Goal: Turn the rows below into a numbered list, leaving out any blank lines.
+---+
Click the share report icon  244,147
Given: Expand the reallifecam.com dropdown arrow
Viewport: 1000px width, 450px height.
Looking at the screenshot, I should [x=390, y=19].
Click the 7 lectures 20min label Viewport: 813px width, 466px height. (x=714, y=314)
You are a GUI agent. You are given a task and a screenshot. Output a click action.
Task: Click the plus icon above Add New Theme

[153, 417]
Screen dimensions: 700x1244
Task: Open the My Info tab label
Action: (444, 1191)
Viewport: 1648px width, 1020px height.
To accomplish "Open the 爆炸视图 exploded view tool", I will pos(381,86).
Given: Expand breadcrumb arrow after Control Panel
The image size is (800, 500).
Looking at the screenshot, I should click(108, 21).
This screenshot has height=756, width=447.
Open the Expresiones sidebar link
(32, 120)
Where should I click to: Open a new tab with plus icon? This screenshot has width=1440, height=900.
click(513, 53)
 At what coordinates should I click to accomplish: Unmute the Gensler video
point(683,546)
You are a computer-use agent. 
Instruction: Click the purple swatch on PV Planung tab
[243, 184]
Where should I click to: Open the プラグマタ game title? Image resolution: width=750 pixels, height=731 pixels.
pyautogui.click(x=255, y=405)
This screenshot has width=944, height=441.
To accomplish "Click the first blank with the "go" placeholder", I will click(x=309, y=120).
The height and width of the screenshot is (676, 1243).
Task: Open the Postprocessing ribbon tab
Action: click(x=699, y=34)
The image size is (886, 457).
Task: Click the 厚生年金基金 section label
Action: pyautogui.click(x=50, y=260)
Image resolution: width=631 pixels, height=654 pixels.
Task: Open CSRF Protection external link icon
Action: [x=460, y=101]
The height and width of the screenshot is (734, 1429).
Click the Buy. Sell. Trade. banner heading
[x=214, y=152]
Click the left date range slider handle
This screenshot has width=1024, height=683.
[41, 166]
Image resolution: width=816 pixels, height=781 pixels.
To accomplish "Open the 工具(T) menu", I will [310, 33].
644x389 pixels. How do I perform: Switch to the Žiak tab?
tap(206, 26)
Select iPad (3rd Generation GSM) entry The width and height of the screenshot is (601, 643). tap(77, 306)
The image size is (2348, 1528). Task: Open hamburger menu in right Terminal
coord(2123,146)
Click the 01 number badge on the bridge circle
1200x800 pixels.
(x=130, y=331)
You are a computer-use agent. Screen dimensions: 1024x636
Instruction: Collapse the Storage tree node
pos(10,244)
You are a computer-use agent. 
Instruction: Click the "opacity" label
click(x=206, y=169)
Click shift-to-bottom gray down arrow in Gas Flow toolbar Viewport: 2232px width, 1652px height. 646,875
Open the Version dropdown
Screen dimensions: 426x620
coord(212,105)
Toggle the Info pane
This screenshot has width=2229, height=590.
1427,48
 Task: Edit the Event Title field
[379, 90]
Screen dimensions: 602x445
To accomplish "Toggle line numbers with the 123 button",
+---+
Finished exercise:
1. Click the share report icon  244,147
2. Given: Expand the reallifecam.com dropdown arrow
3. Viewport: 1000px width, 450px height.
4. Looking at the screenshot, I should [x=390, y=19].
5. Click the 7 lectures 20min label Viewport: 813px width, 466px height. (x=714, y=314)
6. You are a GUI agent. You are given a task and a screenshot. Output a click action.
7. Task: Click the plus icon above Add New Theme
8. [153, 417]
9. Screen dimensions: 700x1244
10. Task: Open the My Info tab label
11. Action: (444, 1191)
12. Viewport: 1648px width, 1020px height.
13. To accomplish "Open the 爆炸视图 exploded view tool", I will pos(381,86).
14. Given: Expand breadcrumb arrow after Control Panel
15. The image size is (800, 500).
16. Looking at the screenshot, I should click(108, 21).
17. This screenshot has height=756, width=447.
18. Open the Expresiones sidebar link
19. (32, 120)
20. Where should I click to: Open a new tab with plus icon? This screenshot has width=1440, height=900.
21. click(513, 53)
22.  At what coordinates should I click to accomplish: Unmute the Gensler video
23. point(683,546)
24. You are a computer-use agent. 
25. Instruction: Click the purple swatch on PV Planung tab
26. [243, 184]
27. Where should I click to: Open the プラグマタ game title? Image resolution: width=750 pixels, height=731 pixels.
28. pyautogui.click(x=255, y=405)
29. This screenshot has width=944, height=441.
30. To accomplish "Click the first blank with the "go" placeholder", I will click(x=309, y=120).
31. The height and width of the screenshot is (676, 1243).
32. Task: Open the Postprocessing ribbon tab
33. Action: click(x=699, y=34)
34. The image size is (886, 457).
35. Task: Click the 厚生年金基金 section label
36. Action: pyautogui.click(x=50, y=260)
37. Image resolution: width=631 pixels, height=654 pixels.
38. Task: Open CSRF Protection external link icon
39. Action: [x=460, y=101]
40. The height and width of the screenshot is (734, 1429).
41. Click the Buy. Sell. Trade. banner heading
42. [x=214, y=152]
43. Click the left date range slider handle
44. This screenshot has width=1024, height=683.
45. [41, 166]
46. Image resolution: width=816 pixels, height=781 pixels.
47. To accomplish "Open the 工具(T) menu", I will [310, 33].
48. 644x389 pixels. How do I perform: Switch to the Žiak tab?
49. tap(206, 26)
50. Select iPad (3rd Generation GSM) entry The width and height of the screenshot is (601, 643). tap(77, 306)
51. The image size is (2348, 1528). Task: Open hamburger menu in right Terminal
52. coord(2123,146)
53. Click the 01 number badge on the bridge circle
54. 1200x800 pixels.
55. (x=130, y=331)
56. You are a computer-use agent. Screen dimensions: 1024x636
57. Instruction: Collapse the Storage tree node
58. pos(10,244)
59. You are a computer-use agent. 
60. Instruction: Click the "opacity" label
61. click(x=206, y=169)
62. Click shift-to-bottom gray down arrow in Gas Flow toolbar Viewport: 2232px width, 1652px height. 646,875
63. Open the Version dropdown
64. Screen dimensions: 426x620
65. coord(212,105)
66. Toggle the Info pane
67. This screenshot has width=2229, height=590.
68. 1427,48
69.  Task: Edit the Event Title field
70. [379, 90]
71. Screen dimensions: 602x445
72. To accomplish "Toggle line numbers with the 123 button",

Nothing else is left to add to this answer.